The first type of “guitar” as we know it now was the classical guitar which replaced it’s gut strings
with nylon strings. Other types of modern day guitars are the acoustic guitar which uses steel strings, the Hawaiian guitar and the electric guitar.
The flat top acoustic guitar is one of the most popular types of acoustic guitars and was made by Christian Frederick Martin; he replaced the fan-braced tops with X-braced tops. As steel strings became popular around 1900 because of their sturdiness and louder sounds, the X-braced tops were built to withstand and contain the pressure from the steel strings as opposed to Torres’ fan-braced guitars.
Orville Gibson created the archtop guitars in the late 19th century which were made like cellos, had a moveable bridge, oval sound holes, arched top and back and an increased volume and tone. These flat top guitars quickly became popular among jazz and country musicians. In the 1920’s, Gibson was joined by Lloyd Loar and they fine-tuned the archtop guitar, making it especially suitable for jazz music.

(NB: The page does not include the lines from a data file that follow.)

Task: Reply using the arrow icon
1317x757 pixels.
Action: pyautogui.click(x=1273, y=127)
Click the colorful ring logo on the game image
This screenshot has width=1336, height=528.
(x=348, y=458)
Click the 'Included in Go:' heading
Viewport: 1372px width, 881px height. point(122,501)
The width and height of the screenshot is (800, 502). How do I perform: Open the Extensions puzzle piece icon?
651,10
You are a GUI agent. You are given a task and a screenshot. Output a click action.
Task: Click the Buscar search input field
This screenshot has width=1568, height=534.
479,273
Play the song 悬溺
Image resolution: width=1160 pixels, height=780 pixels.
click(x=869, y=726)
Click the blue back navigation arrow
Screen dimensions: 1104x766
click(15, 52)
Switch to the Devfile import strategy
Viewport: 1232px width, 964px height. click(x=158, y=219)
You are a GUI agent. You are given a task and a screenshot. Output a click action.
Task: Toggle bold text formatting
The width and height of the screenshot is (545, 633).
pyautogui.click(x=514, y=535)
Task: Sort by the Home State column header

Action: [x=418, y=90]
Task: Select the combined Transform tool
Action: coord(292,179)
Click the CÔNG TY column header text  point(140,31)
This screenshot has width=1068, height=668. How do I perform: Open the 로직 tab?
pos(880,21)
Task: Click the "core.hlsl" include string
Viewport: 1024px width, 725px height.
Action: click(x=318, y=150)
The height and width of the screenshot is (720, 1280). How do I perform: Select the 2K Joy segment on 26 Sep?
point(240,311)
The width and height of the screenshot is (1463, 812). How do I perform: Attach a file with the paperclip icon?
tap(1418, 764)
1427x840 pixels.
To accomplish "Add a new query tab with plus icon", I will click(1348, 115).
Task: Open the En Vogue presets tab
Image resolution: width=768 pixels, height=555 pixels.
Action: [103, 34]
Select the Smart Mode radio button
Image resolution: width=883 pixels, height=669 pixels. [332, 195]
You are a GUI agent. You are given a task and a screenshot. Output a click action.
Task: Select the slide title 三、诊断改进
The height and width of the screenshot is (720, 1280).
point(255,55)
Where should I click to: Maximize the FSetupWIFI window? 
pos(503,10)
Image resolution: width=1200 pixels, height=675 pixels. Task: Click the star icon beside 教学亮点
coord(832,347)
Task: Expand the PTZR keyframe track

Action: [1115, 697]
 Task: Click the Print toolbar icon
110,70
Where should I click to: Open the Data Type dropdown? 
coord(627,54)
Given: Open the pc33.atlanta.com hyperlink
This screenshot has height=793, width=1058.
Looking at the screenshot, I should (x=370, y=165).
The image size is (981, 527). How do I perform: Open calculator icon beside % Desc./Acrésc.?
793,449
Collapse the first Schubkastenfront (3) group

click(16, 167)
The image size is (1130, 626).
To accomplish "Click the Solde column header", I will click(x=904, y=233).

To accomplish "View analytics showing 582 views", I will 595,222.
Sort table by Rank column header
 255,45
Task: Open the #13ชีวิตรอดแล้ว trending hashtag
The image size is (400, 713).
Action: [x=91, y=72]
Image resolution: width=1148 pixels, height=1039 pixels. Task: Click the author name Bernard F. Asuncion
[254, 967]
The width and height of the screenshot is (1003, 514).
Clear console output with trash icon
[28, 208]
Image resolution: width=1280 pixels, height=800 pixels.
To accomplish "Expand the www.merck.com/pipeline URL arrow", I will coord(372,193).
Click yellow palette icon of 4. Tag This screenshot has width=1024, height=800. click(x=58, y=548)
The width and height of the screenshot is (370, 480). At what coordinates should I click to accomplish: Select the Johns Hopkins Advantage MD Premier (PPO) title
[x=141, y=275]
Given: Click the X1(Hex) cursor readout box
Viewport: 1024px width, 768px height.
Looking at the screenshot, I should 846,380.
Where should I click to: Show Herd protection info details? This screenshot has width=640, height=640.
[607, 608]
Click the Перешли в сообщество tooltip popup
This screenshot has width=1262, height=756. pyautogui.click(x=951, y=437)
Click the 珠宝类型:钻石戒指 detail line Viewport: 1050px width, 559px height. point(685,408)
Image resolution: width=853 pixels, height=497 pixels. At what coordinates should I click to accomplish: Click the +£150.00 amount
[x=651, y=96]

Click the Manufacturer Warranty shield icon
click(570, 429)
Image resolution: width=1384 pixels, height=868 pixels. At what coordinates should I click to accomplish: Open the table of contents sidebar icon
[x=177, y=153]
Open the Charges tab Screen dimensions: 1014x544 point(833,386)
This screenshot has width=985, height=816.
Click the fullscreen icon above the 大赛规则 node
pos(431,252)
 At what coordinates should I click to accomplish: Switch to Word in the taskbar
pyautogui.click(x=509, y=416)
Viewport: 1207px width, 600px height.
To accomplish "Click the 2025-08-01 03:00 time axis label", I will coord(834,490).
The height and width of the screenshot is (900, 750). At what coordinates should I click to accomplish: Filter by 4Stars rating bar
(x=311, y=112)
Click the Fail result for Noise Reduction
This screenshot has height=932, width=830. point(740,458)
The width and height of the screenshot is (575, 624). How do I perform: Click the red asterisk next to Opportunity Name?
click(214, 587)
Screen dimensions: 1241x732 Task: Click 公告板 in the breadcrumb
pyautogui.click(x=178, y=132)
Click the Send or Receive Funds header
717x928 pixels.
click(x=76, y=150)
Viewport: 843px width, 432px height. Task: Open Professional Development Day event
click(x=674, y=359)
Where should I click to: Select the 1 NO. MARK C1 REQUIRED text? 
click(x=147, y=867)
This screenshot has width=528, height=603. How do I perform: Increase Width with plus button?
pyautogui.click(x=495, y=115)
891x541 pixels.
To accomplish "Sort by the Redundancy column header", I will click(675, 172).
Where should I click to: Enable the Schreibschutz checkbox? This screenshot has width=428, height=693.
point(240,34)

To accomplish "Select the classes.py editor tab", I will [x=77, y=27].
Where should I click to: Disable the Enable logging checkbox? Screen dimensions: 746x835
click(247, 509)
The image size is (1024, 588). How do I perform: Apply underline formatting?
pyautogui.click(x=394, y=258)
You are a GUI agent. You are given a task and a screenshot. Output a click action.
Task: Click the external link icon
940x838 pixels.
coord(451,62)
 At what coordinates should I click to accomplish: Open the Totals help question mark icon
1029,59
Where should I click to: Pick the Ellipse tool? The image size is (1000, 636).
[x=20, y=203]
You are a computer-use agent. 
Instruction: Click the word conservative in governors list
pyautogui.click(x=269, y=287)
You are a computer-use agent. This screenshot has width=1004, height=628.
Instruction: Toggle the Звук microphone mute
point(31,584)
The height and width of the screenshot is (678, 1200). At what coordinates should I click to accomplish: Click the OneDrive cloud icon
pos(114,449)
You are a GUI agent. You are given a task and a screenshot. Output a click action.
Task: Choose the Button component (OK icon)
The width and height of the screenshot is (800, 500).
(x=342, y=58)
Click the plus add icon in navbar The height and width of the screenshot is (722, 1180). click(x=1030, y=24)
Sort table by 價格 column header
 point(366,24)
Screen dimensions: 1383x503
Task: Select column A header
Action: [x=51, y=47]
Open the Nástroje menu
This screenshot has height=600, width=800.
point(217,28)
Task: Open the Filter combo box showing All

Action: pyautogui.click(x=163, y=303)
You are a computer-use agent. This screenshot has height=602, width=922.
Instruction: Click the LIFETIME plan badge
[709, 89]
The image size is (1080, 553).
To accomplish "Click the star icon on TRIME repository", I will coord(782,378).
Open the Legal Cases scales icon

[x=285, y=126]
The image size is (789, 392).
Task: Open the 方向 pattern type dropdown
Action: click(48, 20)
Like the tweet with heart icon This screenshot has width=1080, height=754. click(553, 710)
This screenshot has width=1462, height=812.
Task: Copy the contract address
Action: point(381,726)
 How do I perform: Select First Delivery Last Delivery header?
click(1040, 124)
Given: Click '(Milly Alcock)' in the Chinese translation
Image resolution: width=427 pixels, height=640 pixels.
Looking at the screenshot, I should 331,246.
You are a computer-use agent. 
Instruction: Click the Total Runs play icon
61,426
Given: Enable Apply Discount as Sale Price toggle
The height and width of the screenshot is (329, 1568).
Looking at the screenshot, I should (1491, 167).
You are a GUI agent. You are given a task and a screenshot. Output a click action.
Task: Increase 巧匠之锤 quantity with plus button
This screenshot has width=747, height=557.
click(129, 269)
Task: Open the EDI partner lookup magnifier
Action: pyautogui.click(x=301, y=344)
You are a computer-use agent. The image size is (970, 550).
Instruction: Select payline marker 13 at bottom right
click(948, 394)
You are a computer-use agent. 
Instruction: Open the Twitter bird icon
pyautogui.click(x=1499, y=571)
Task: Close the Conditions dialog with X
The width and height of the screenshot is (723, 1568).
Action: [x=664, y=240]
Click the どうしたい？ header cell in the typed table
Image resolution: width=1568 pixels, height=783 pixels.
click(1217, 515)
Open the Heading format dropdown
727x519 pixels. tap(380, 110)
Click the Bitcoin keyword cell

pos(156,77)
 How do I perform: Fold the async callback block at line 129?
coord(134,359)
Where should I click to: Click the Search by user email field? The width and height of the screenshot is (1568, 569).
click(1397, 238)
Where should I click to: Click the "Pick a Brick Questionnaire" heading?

The electric guitar came into existence in the late 1920’s when pickups were attached to Hawaiian guitars but it did not make so much popularity until Gibson introduced the ES150 model in 1936. At this time, several other guitar makers began working on electric guitars from the old model of the instruments; some of who are Leo Fender, Les Paul, O.W Appleton and Paul Bigsby; there are even controversies as to who first made the solid body electric guitar, but who cares??♀️ Guitars have gone through stages and series of evolution and it’s amazing that we have them today, they can be played in almost every genre of music like country, blues, pop, metal, funk, folk, soul, rock, jazz, bluegrass, reggae, flamenco etc!
Who knows whether there’s still any further pattern of guitar evolution that has not been discovered yet.?♀️…fingers crossed??